--- Assignment ---
Scan the records for "license" and copy each line that contains it.

--- Provided entries ---
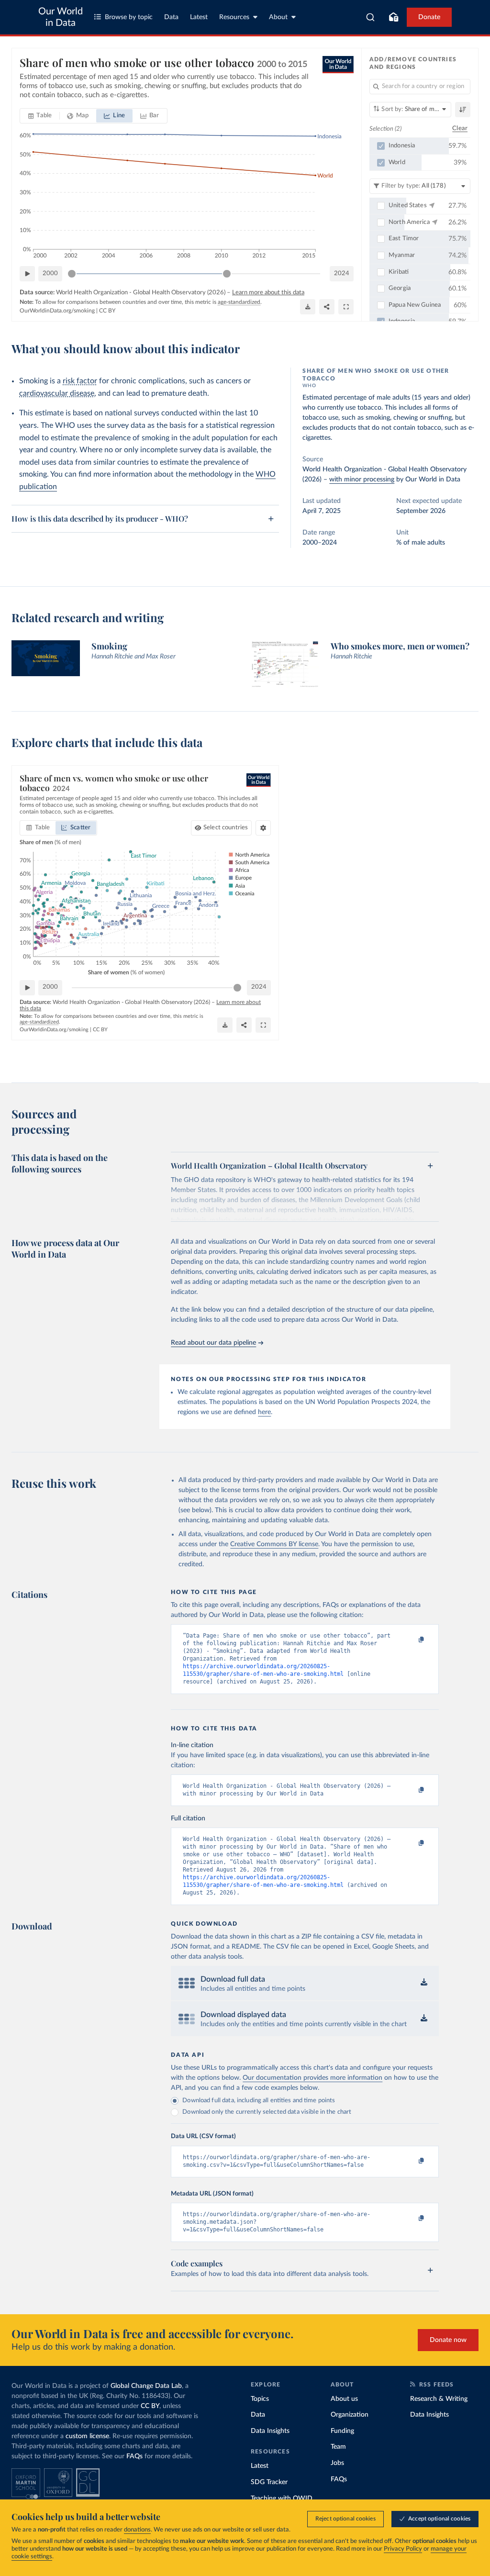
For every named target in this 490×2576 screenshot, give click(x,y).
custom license (87, 2436)
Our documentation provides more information (312, 2077)
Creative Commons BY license (274, 1544)
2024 (341, 273)
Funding (342, 2431)
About (278, 17)
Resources (234, 17)
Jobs (337, 2463)
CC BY (107, 310)
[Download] (307, 306)
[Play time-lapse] (27, 273)
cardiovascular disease (56, 393)
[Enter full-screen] (346, 306)
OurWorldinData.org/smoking (57, 310)
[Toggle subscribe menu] (393, 17)
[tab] (40, 116)
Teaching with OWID (281, 2498)
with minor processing (361, 479)
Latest (199, 17)
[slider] (71, 273)
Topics (260, 2399)
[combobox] (370, 17)
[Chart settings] (263, 828)
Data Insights (270, 2431)
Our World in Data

--- Written response ---
custom license (87, 2436)
Creative Commons BY license (274, 1544)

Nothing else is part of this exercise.